Infonacot Plans Local Retap
Mexico’s Instituto Fonacot is preparing to raise MXP1bn ($77m) through a second reopening of its 2014 bonds in the domestic market. The Mexican state-run lender priced the original MXP1.67bn 3-year bonds at TIIE+65bp in December 2011, and in March emerged for another MXP1.15bn at the same spread. A 15% greenshoe is possible. Scotia and BBVA Bancomer are managing the transaction, rated AAA on a local scale.
Mexichem Launches Tender
Mexichem has launched a cash tender offer targeting its $350m outstanding in 8.750% 2019 bonds, it says, ahead of what is expected to be a $1bn sale of new 2022 and 2042 bonds this week. The chemicals producer is scheduled to meet today and Tuesday with investors in London, New York, Los Angeles and Boston. The issuer plans a $700m 2022 bond and $300m 2042 bond, according to rating agency reports assigning Ba1/BBB minus/BBB minus ratings to the proposed deal. In the tender, Mexichem is offering holders $1,245 per $1,000 cash, which includes a $30 consent payment to holders that tender and adopt proposed covenant amendments before the September 13 deadline. Moody’s moved the outlook on Mexichem to positive from stable due to the refinancing, noting the credit’s strong credit metrics, improved business profile and relatively strong industry conditions in its major Latin American markets. Proceeds from this week’s bond sale will be used to fund the tender and to refinance other debt, including $600m borrowed under a $1bn revolving credit facility. Citi, HSBC, JPMorgan and Morgan Stanley are handling the tender offer, the new bond sale, and an upcoming equity follow-on expected to raise as much as $1bn.

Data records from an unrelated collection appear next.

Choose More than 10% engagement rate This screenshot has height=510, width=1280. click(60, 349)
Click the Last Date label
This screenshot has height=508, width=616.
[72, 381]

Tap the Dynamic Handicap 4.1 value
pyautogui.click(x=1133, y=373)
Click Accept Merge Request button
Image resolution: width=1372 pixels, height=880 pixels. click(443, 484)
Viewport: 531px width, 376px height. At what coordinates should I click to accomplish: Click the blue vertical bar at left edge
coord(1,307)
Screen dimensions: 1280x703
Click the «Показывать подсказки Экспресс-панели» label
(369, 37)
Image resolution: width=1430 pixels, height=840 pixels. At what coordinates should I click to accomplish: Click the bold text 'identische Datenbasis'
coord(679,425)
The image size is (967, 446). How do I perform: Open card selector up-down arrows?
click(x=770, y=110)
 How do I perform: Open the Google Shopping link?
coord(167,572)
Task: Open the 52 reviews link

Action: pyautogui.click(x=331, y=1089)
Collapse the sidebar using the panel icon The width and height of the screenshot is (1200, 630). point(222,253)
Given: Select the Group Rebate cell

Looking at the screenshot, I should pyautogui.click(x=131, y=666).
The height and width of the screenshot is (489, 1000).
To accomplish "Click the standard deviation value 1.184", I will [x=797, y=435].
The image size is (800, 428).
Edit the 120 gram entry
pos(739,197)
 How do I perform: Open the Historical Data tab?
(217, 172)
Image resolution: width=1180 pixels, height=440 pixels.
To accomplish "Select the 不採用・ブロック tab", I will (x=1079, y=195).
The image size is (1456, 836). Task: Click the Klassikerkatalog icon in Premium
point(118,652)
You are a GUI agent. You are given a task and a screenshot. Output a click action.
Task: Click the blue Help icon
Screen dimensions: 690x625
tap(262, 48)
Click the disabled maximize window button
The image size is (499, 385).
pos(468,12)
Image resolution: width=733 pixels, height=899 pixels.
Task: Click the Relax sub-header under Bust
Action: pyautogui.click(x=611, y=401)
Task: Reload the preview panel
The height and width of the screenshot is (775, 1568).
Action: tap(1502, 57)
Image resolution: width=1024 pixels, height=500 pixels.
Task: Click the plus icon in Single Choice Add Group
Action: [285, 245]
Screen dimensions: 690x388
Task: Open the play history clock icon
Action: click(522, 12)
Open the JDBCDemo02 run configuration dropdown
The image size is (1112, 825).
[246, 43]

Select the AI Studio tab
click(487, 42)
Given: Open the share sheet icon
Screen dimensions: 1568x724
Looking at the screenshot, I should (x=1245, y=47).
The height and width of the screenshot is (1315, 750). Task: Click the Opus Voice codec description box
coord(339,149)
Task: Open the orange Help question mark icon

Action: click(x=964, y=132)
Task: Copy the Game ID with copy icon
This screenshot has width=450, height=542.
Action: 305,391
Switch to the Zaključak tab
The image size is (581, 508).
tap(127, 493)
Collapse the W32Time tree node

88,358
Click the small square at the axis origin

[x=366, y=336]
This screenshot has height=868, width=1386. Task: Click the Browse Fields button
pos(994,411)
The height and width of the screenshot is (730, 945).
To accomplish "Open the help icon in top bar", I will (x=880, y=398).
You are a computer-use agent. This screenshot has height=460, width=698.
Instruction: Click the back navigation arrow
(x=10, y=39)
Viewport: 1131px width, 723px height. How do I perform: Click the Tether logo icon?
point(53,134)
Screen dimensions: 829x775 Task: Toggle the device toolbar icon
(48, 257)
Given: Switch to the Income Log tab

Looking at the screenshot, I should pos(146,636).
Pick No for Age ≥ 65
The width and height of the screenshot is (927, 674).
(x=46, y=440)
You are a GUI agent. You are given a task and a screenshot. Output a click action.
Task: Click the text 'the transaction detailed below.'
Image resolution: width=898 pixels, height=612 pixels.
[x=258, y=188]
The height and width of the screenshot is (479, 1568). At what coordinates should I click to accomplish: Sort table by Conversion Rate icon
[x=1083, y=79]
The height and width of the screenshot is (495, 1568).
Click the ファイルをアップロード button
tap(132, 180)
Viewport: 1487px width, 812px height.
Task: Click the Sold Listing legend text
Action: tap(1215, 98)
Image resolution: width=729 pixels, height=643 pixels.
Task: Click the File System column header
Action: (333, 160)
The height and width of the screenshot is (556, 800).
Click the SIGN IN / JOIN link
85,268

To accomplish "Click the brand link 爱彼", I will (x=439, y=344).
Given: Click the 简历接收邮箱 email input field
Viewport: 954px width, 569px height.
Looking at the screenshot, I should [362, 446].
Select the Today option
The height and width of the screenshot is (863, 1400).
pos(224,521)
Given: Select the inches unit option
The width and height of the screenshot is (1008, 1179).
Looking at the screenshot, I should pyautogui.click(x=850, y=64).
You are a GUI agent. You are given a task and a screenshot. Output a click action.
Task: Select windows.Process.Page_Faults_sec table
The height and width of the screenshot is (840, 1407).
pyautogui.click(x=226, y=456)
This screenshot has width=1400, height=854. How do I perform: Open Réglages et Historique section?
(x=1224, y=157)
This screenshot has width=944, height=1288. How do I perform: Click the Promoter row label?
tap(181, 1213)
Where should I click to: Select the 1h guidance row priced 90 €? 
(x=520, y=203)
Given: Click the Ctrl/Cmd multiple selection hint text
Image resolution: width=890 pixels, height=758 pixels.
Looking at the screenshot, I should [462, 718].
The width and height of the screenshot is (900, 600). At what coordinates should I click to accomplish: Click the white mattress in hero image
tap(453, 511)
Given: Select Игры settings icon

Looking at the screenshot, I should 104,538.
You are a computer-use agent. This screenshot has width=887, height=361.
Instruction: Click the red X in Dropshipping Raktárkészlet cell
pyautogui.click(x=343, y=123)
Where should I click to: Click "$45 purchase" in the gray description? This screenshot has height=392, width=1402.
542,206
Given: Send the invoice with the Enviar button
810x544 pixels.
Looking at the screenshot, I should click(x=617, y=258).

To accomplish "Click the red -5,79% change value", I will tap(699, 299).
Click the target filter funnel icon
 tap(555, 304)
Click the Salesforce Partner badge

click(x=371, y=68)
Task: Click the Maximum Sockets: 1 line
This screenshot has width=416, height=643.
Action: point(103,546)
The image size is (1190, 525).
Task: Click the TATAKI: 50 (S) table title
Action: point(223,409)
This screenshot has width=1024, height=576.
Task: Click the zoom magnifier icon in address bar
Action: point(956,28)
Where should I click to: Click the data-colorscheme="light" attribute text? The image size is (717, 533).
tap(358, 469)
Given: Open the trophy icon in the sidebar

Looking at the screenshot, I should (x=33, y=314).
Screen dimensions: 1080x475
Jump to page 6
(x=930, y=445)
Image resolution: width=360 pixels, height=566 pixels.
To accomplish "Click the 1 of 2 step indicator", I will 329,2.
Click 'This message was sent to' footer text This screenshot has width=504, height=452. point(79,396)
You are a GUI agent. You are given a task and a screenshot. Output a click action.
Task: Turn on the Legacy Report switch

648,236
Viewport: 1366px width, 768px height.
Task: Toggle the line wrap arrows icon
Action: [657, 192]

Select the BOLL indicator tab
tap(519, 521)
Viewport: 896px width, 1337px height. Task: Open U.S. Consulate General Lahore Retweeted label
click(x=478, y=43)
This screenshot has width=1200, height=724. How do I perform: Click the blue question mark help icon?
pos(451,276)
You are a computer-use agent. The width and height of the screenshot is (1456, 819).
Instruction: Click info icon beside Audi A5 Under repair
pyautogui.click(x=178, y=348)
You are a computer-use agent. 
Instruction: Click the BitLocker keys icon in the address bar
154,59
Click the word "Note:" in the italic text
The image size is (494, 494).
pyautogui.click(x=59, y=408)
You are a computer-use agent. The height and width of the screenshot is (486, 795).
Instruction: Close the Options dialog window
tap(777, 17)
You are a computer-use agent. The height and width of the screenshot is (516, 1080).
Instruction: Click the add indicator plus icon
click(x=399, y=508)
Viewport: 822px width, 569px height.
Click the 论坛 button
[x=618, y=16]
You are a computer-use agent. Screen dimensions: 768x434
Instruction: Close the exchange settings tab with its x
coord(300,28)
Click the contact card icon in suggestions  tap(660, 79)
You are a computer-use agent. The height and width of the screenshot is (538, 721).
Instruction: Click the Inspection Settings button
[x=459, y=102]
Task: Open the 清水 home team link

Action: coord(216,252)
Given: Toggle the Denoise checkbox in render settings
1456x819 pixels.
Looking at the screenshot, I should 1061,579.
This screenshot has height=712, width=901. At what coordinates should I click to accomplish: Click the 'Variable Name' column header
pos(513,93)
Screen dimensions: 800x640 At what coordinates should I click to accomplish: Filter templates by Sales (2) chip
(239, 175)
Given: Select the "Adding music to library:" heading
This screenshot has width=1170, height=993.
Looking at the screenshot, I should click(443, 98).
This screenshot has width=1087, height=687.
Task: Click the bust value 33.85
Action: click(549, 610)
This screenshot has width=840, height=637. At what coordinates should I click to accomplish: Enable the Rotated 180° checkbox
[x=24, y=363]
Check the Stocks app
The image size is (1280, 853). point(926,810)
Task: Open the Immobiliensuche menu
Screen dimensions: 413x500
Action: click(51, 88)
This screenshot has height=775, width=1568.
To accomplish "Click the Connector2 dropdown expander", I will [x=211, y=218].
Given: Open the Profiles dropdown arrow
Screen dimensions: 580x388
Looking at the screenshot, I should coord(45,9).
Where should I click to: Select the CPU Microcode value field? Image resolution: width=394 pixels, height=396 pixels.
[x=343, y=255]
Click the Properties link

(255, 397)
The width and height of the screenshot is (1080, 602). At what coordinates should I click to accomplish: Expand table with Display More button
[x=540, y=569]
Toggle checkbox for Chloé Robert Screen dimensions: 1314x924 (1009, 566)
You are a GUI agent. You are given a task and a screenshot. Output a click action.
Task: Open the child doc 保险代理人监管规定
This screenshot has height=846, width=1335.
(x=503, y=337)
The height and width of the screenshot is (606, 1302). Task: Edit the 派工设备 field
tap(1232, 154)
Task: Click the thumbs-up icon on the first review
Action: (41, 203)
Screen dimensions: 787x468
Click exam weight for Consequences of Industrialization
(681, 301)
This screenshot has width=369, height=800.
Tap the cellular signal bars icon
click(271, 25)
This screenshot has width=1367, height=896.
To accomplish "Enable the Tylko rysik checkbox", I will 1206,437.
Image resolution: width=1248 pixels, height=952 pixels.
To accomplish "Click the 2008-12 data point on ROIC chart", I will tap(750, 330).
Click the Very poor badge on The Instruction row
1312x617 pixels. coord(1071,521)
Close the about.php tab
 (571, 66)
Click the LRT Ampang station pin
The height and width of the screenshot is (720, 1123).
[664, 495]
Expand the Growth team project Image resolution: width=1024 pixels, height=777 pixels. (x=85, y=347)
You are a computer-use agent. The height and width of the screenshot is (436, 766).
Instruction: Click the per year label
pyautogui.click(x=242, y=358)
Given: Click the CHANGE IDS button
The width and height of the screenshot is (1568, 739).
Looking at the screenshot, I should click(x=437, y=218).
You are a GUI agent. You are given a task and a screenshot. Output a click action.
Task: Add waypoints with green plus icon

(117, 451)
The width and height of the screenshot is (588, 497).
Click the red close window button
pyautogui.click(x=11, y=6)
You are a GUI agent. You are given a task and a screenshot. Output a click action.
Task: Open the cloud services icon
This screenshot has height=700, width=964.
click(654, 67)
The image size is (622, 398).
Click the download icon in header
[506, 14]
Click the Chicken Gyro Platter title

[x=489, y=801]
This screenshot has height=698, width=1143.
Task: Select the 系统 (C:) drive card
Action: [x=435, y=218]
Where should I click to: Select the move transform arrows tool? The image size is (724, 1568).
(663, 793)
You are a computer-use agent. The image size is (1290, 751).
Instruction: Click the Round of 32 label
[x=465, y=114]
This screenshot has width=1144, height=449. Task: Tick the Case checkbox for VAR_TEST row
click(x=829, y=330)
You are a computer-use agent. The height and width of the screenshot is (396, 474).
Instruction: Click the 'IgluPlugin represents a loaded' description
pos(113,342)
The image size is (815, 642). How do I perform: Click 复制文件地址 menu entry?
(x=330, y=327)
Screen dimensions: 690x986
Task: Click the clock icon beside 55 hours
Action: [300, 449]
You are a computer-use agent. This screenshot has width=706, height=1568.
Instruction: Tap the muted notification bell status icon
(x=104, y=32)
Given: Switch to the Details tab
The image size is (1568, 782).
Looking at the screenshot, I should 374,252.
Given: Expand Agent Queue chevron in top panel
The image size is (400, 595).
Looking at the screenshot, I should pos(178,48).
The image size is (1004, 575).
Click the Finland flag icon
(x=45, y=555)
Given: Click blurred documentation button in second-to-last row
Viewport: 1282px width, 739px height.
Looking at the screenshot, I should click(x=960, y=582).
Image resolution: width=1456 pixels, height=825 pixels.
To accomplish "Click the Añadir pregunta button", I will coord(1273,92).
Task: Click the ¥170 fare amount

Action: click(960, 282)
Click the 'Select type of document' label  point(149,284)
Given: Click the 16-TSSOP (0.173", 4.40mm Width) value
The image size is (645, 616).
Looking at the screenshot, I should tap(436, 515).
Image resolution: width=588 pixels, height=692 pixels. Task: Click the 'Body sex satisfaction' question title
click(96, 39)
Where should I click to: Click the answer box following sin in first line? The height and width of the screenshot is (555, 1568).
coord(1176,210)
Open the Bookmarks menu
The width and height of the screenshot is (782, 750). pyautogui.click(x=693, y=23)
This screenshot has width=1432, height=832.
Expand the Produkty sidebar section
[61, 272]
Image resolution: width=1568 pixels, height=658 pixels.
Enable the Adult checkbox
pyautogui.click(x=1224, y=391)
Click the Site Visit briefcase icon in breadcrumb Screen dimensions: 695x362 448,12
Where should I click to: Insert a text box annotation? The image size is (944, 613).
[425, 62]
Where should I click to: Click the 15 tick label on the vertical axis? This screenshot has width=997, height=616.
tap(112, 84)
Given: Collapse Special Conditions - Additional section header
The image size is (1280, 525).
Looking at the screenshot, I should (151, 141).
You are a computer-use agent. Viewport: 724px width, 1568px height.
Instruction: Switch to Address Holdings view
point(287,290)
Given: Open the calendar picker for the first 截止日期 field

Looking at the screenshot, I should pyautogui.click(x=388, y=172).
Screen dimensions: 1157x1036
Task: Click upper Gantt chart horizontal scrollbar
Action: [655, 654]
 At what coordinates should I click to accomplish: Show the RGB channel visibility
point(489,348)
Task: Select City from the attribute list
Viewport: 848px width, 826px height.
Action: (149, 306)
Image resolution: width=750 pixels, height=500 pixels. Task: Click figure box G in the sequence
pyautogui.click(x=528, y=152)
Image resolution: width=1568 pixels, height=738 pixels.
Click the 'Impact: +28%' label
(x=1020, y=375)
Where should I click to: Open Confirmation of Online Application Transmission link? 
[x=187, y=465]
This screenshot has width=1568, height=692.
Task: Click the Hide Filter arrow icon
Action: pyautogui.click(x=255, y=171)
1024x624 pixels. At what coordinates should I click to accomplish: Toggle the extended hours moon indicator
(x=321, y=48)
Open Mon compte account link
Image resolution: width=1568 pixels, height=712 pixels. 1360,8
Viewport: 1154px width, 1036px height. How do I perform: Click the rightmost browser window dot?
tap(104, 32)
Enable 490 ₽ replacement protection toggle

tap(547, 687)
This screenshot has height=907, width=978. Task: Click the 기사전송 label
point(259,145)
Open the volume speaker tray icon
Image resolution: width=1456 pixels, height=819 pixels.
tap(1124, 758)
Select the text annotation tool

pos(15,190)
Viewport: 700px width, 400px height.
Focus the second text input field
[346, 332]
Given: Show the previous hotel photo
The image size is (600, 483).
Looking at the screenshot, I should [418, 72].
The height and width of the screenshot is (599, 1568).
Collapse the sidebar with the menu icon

Santander Brasil Adds Greenshoe
Santander Brasil has added $50m to Thursday’s reopening of its 2017 bonds, bringing the total to $550m. The Asian market addition drew more $300m in demand, according to sources familiar with the transaction. The bank reopened the Baa1/BBB 4.625%-coupon bonds Thursday at 101.291 to yield 4.30%, or UST+362.5bp. Bank of America Merrill Lynch, Credit Agricole, Santander and Standard Chartered managed.